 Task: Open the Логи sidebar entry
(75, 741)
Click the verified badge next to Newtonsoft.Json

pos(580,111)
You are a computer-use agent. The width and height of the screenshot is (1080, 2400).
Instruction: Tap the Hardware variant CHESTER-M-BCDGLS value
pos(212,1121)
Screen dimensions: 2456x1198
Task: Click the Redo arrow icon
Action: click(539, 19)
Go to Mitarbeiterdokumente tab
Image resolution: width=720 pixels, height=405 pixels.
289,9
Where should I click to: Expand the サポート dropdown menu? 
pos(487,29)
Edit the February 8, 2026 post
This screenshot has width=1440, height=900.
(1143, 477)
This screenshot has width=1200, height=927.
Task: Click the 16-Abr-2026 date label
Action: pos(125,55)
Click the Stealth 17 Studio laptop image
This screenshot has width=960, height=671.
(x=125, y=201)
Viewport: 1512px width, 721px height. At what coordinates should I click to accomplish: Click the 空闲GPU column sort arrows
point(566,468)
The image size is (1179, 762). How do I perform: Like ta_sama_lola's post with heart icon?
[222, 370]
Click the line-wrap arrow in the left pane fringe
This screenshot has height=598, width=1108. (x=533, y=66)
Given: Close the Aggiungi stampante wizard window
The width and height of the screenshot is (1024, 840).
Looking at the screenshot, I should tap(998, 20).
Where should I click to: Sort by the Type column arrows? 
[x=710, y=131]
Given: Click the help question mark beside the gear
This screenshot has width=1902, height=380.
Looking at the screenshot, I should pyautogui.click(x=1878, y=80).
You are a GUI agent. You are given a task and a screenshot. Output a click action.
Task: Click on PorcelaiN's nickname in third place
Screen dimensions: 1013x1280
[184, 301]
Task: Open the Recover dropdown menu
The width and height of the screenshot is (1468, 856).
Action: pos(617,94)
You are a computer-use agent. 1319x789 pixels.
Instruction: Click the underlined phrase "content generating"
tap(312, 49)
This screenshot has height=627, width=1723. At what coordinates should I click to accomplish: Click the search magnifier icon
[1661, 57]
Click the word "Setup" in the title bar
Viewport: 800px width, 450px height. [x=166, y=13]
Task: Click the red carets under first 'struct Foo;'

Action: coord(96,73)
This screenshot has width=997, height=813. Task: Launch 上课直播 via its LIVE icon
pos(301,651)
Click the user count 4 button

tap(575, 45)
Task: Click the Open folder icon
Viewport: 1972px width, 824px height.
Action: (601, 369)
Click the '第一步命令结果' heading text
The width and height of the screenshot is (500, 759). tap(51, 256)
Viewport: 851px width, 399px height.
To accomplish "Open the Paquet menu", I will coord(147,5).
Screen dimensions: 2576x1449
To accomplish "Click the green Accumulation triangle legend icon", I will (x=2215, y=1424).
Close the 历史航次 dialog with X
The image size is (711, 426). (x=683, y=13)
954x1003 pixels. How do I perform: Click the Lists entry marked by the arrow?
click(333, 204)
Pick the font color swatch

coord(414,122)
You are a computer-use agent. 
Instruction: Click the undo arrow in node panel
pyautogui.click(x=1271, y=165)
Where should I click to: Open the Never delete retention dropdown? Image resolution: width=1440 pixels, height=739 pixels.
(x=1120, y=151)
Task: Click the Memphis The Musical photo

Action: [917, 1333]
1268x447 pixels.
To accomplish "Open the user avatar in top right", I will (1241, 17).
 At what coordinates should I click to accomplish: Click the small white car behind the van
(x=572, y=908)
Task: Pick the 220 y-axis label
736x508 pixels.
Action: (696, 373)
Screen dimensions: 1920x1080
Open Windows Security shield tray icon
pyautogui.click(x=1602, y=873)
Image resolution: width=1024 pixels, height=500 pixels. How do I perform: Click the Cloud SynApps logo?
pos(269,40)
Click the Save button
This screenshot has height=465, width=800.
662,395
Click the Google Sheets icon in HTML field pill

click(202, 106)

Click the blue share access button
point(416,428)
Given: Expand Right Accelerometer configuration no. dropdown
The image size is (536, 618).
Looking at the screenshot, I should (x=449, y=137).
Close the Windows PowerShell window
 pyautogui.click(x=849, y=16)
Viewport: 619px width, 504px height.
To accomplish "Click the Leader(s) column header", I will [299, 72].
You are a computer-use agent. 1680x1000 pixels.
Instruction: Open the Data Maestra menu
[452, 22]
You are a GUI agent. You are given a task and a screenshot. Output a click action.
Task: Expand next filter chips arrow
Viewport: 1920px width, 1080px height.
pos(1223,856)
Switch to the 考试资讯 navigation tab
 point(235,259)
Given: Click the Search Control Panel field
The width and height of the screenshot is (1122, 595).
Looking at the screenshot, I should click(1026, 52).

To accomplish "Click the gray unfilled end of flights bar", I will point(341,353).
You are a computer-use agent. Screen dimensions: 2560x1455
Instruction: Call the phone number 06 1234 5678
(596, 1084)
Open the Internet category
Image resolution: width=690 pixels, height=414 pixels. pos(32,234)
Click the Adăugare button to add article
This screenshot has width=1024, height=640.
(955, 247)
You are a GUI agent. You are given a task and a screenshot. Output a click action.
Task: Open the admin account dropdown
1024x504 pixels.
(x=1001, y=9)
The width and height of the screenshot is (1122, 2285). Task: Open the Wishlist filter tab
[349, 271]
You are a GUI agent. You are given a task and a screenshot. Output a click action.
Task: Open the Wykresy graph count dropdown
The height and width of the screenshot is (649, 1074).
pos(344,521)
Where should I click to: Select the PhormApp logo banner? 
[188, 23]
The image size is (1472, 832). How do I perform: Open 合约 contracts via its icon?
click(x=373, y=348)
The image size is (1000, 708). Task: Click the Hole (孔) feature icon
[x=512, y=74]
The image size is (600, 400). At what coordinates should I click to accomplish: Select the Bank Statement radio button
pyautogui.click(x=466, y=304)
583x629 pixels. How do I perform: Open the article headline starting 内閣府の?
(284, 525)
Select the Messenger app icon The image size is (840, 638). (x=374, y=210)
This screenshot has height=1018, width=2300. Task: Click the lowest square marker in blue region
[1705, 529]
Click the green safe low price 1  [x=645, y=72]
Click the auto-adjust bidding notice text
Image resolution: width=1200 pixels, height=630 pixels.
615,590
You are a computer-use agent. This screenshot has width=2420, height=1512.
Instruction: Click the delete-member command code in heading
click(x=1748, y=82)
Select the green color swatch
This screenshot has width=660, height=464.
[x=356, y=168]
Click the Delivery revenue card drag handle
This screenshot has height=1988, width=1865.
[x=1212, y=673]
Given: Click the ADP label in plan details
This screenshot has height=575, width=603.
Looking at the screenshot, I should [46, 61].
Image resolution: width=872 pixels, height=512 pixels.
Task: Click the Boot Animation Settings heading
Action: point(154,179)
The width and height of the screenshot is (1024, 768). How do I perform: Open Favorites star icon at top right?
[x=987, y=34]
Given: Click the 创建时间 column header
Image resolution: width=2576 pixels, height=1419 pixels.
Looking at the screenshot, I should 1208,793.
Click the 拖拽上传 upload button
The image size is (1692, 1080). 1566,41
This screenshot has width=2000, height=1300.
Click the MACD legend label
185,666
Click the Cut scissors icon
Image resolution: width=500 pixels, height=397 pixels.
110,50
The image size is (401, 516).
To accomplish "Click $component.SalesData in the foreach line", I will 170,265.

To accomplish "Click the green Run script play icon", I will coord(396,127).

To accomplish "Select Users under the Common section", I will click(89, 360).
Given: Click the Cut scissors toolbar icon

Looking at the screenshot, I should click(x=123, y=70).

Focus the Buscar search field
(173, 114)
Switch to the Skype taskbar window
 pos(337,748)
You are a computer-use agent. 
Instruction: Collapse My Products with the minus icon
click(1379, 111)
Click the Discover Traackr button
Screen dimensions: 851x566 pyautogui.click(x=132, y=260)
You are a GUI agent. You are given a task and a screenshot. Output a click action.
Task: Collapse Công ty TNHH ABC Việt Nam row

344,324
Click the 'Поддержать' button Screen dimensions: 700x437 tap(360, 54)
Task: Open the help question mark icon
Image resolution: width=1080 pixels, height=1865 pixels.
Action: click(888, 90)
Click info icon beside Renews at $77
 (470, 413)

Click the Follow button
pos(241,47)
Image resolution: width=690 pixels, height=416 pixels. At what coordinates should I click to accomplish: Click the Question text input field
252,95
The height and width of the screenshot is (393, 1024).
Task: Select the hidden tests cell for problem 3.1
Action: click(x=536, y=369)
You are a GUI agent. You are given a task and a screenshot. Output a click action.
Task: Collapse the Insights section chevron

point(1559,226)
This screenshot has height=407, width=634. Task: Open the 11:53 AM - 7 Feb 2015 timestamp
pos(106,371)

━━━━━━━━

Please reproduce the part of the records that opens with the line containing "Click the 拖拽上传 upload button" and closes with the line containing "Looking at the screenshot, I should click(x=123, y=70).", swapping "MACD legend label" for "MACD indicator label" and changing nothing else.

EXERCISE RESULT:
Click the 拖拽上传 upload button
The image size is (1692, 1080). 1566,41
This screenshot has width=2000, height=1300.
Click the MACD indicator label
185,666
Click the Cut scissors icon
Image resolution: width=500 pixels, height=397 pixels.
110,50
The image size is (401, 516).
To accomplish "Click $component.SalesData in the foreach line", I will 170,265.

To accomplish "Click the green Run script play icon", I will coord(396,127).

To accomplish "Select Users under the Common section", I will click(89, 360).
Given: Click the Cut scissors toolbar icon

Looking at the screenshot, I should click(x=123, y=70).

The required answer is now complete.